Many viruses, including adenovirus, are known to arrest cells in S phase of the cell cycle to facilitate viral replication [44,53-56]. Consistent with this, we find a decrease in H3S10 phosphorylation at 24 and 48 hpi in any combination with other histone marks (Table 2). Interestingly, we find a dramatic decrease in H4K20 methylation during infection (Figure 4, Table 2). This mark has been linked to genome stability [57] and may reflect fundamental changes to cellular chromatin that allow viral hijacking. Further studies will address the role of the enzymes responsible for this mark during adenoviral infection.

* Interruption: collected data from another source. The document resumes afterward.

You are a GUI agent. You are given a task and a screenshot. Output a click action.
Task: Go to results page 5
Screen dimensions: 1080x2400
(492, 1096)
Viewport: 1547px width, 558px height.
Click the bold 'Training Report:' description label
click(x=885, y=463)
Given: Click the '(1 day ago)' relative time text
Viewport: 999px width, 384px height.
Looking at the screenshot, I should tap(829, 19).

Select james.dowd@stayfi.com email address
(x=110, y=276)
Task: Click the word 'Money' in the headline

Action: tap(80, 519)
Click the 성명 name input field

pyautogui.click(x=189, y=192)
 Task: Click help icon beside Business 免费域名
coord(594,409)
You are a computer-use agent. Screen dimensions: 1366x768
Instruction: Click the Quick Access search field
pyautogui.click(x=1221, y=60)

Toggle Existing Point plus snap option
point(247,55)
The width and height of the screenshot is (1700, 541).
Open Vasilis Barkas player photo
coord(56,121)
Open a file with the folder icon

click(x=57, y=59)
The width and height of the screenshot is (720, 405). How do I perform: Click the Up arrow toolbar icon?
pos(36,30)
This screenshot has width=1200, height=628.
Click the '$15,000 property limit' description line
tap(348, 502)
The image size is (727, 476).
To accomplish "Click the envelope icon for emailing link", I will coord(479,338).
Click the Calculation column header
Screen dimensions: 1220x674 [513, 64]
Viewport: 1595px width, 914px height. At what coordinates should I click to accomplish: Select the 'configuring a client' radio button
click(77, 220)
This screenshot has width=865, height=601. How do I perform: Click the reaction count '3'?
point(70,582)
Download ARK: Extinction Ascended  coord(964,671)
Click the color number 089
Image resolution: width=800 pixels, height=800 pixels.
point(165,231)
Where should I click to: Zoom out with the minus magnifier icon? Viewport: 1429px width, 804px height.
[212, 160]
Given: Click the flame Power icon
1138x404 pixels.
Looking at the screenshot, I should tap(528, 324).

In summary, this protocol describes an efficient method for identifying and characterizing histone PTM patterns in infected cells. We provide a method for isolating, modifying and analyzing histone PTMs as well as enriching phosphorylated histone peptides and suggest formats for data analysis.

Highlights.

• We investigate histone post-translational modifications during adenovirus infection.

• We describe a detailed method for infection, histone enrichment, and mass spectrometry analysis.

• We provide alternative approaches where relevant for enrichment or analysis.

• Adenovirus infection leads to increases in some histone marks and decreases in others.

• We describe histone phosphopeptide enrichment using titanium dioxide (TiO₂) chromatography.